No había reflexionado sobre ello, pero era una verdad incómoda. En la implacable mafia de Chicago, al igual que en Rusia, las tradiciones pesaban, y la castidad de las esposas se medía incluso con sábanas manchadas de sangre la noche de bodas.
Después de lo que sufrí, la posibilidad de encontrar alguien dispuesto a casarse conmigo parecía cada vez más remota. Alessandro persistió en acosarme durante dos días, hasta que Olivia intervino.
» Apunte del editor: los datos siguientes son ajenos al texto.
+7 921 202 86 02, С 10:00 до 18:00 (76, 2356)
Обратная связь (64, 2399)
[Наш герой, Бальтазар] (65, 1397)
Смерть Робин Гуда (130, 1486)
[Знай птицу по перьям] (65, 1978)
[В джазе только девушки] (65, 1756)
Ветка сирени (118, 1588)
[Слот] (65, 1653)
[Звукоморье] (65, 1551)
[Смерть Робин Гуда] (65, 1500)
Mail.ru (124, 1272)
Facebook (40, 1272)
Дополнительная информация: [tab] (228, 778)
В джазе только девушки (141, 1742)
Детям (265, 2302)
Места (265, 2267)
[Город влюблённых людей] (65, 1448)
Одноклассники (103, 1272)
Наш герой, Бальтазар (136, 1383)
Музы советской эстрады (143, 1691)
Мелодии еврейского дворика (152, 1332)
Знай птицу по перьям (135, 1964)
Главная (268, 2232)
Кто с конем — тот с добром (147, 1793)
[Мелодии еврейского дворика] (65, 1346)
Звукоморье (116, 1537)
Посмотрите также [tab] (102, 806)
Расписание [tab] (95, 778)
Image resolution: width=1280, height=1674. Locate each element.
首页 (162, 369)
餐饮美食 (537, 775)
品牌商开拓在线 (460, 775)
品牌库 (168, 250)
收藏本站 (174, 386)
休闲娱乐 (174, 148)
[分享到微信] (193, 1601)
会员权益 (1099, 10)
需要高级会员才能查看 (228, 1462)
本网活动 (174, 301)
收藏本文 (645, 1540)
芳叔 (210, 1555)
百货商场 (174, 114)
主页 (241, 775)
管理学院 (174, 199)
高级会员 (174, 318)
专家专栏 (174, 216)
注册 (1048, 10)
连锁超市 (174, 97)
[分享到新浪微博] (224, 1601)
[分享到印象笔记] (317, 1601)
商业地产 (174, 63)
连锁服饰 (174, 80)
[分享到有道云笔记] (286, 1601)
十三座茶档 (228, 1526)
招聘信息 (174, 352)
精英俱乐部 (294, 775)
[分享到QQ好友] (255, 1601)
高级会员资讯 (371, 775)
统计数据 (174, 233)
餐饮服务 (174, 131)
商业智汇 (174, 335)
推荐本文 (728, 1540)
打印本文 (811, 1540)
Manipuló a mi padre, asegurándole que mi salud mental corría peligro al presenciar su enfermedad, logrando así que me enviaran a un internado en Europa. Aunque acepté para escapar de las garras de mi hermano, esa decisión marcó el comienzo de una nueva etapa lejos de las oscuras sombras de la mafia.
Yo había sido exiliada mientras él disfrutaba de su vida con tranquilidad.